Imagine that state of being.  I didn’t have the needs of running my household as my amazing wife had sent me off on my own.  I could just go where I wanted and do what I wanted. And despite the perceived desire to travel up and down our beautiful country, I didn’t leave Jerusalem more than once.

I walked a lot in the city itself, marveling at the amazing amount of construction and development going on in our capital.  I spent time learning Torah, meeting with spiritual teachers, and seeing old friends and students.  But more than anything else, I wanted to find myself—the “me” after all the noise and obligations and requirements died down.

The first thing I noticed is how many voices we have going on around us all the time.  Maybe it’s the news, whatever we are binge watching on Netflix, the podcasts, the kids, our friends, etc.  But all around us there is noise.  Our sages teach us that when the Torah was given, there was perfect silence in the world.  The oceans didn’t make noise, the bees didn’t buzz, the birds didn’t chirp.  Silence is the only way you can hear spirituality.

The second thing I noticed, after I pushed out the external voices, were my internal ones.  And as someone that’s spent a LOT of time working on myself as I’ve gotten older, I still find so much of my internal dialogue is negative. “You’re not good enough, strong enough, smart enough, holy enough.”

The last part really stuck with me.  Not that it’s a new voice —or one that only I have.  Unfortunately, many Jews walk around feeling like they aren’t good with G-d—that somehow, He’s sitting and judging and making life hard on us.  And to be honest, this could be why so many people don’t seek Him, or pretend He is irrelevant to their lives; because how could you be close to G-d if He doesn’t like you?

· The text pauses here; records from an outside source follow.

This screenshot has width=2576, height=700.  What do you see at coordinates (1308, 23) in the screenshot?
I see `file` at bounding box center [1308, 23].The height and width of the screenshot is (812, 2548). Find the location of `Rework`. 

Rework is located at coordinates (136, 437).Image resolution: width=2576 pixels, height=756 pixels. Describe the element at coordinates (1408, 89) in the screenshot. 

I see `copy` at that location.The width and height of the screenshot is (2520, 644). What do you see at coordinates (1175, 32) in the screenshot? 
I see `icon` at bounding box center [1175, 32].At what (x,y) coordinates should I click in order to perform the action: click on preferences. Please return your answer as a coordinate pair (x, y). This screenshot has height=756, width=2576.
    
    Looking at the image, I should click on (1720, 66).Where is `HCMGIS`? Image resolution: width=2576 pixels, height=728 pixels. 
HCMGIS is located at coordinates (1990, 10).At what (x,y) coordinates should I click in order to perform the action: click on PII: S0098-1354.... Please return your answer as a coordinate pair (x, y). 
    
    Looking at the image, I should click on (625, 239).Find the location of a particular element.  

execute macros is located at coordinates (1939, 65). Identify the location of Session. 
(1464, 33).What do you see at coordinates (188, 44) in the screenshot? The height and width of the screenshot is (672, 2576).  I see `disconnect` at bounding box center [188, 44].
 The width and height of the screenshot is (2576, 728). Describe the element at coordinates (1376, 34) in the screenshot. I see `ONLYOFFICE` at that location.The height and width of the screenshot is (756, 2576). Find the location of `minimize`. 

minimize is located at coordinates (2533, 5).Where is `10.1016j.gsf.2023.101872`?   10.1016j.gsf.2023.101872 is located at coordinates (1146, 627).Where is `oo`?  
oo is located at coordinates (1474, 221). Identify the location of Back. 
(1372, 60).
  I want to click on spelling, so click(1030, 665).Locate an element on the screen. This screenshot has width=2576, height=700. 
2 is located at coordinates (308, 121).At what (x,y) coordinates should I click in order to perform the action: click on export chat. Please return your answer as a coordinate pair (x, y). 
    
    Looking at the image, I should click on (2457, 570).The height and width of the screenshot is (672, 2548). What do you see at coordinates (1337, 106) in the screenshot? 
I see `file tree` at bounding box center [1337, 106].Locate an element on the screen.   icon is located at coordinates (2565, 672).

For me, it’s really hard to actually say these words.  I feel so trite.  After all, I am always talking about how much G-d loves everyone, even the most wicked people.  He doesn’t approve of their deeds but He loves them.  And if G-d is the source of all goodness, why do I feel like I’m not good enough?

So, I choked out this question to a great sage that I had the opportunity to meet. He didn’t miss a beat.

He asked me if I had a son. I replied I did. He asked me if my son ever let me down, or frustrated me, or did something I didn’t approve of. I said of course. Then he asked me if his deeds ever called into question the tremendous sense of love that I have for him. In a heartbeat, I said, “no.”

The rabbi looked at me. Then he said the following, “The amount you love your son doesn’t compare in the smallest amount to how much G-d loves you.”

I’m a grown man, but my eyes filled with tears.  And of course, I knew this already.  But something about hearing it was profound.

A lot of times, or all the time, we are our harshest critic. And this profoundly affects how we think others and G-d see us.  But it is a self-imposed cage. If you think about it, our kids don’t need to do anything, to be anything to make us love them.  Sure, we all have hopes and dreams for our kids, but our love for them is essential and not connected to anything.  We love them because they are our kids and we their parents.

That kind of love is fundamental. It is empowering. It is safe and it is strong. And it is a human emotion implanted into us to help us understand our relationship with G-d.  And if we started thinking about that, we wouldn’t want to hide, or create space, or do our own thing, or find a new yoga studio.  We’d turn back to our heritage, to our community, and to our most fundamental relationships; those with ourselves and our Creator.

In a way, the most significant thing I saw in Israel was a new way to see myself.